The big gripe about solid state drives back then was that they were much smaller in capacity and more expensive than hard disk drives. While this is still technically correct, it is far from being the case today.

1TB SSDs are now fairly common, and very affordable, see the SanDisk SSD Plus as a great example. That should be big enough for a lot of people, but if you need more space, you might consider a hybrid drive. It combines both technologies to give you a balance between speed and size.

Upgrade Processor

Upgrading your PC’s processor is a much more advanced task than the other upgrades we’ve covered so far. Not only is it physically harder to install, it’s one of the more expensive upgrades and there are compatibility issues to worry about too.

More importantly, a processor upgrade isn’t always a good thing and may not provide the performance boost you’re looking for.

Benchmark test in cpubenchmark.net can help you compare the relative performance of different processors. In general, this test shows that a simple update does not provide a big improvement.

A processor is only worth upgrading if the upgrade is significant, such as moving from an i3 to an i5, or from an older generation to a newer one. Don’t choose something just because the clock speed is faster.

Processors are expensive and may require you to upgrade your motherboard (and that may require you to buy new RAM). Even if your motherboard is compatible with the new processor on paper, it may require a BIOS update for it to work. This can be a pain, so check before you buy.

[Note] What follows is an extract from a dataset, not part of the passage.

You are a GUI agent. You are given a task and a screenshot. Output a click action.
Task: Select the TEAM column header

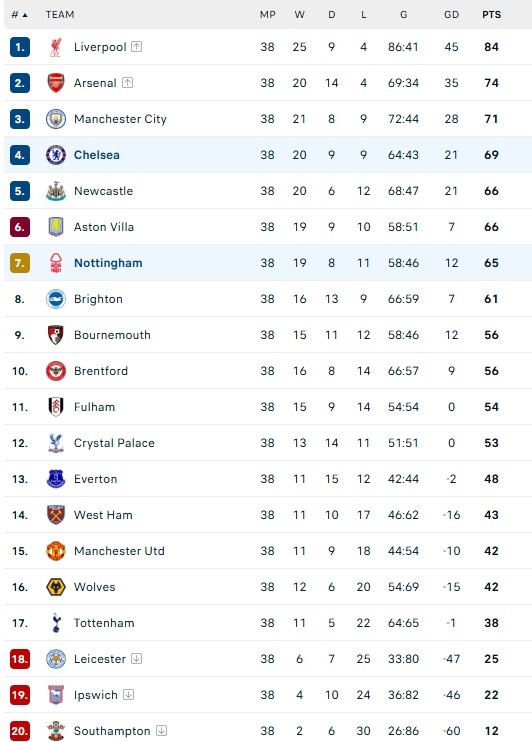[60, 15]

Ultimately, if your processor is the speed limiter in your system, you may want to consider buying a completely new system.

How Software or Application Upgrades Can Improve Performance

Chances are the programs on your PC are set to update automatically. Otherwise, you may click the Update button as soon as you are notified of the release of a new program version.

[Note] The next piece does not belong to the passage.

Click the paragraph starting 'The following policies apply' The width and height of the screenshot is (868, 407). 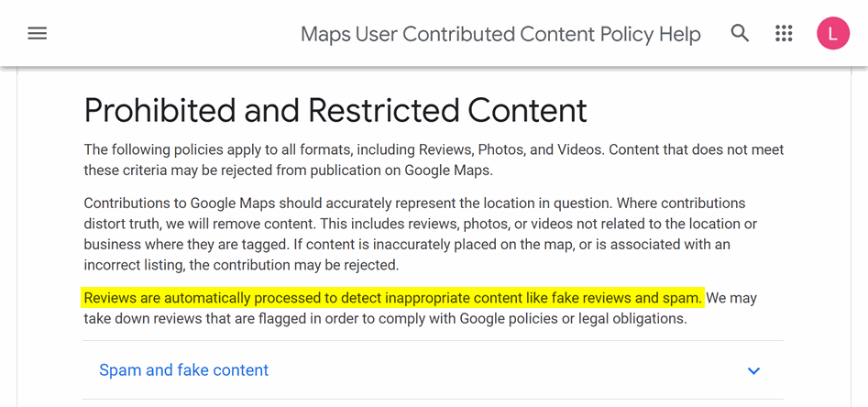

In most cases, this is the right thing to do. But not always. For many software, the version number is represented in the form Major.Minor.Revision. So if the update is 0.0.1, it’s likely a bug fix. If it’s 0.1.0, it’s likely to include a small amount of optimization and new features. Minor Updates and Revisions should be installed immediately.

But major updates, changes to the full version number are a different matter. It’s almost certain that the new version of the program will use more resources than the old version, so if your PC’s hardware is already stretched to its full potential, you should deal with that first.

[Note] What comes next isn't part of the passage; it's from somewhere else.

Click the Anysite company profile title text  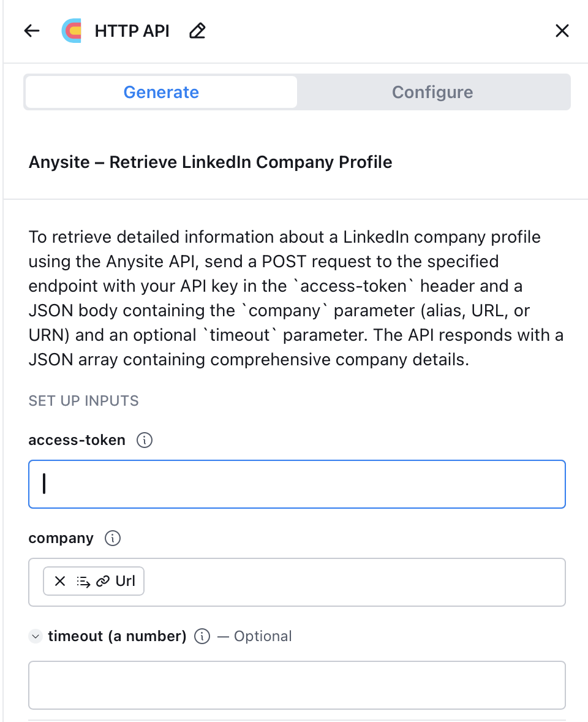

The same applies to operating system updates. Regular incremental updates are essential for performance and security reasons, but completely new versions are not. They almost certainly have bugs and may run slowly on your system.

If your PC is running fine, it’s a good idea to hold off on operating system upgrades until you’re absolutely sure that they won’t be downgrading.

Software changes are often a good way to make your computer feel faster without spending a fortune. Our guide to how to make Windows 10 faster is a good place to start.

What Else You Should Improve

The motherboard is the most difficult of all upgrades because all the rest of the PC is attached to it. This is only worth considering if you are using a new processor that is not compatible with your current setup. It won’t give you much of a speed boost on its own.

There are other components to consider as well.

A keen photographer, for example, would definitely benefit more from having a better monitor than making Lightroom run a little faster. Similarly, a writer can be more productive with a mechanical keyboard.

Instead of focusing solely on performance, think about how you can improve your PC experience. Speed ​​is important, but not the only thing that matters.

The Best PC Upgrade For You

When you’re deciding how to upgrade your PC, we recommend RAM, SSD, and graphics card as the main areas to focus on.

Make sure you buy parts that are compatible with your existing kit. A good PC upgrade checker is PC Part Picker, which helps you identify and purchase the right components.
Ideally, you should always adapt your upgrades to your needs. If you’re not sure where your computer crashes, check out our guide to Windows diagnostic test which you can use to help you determine it.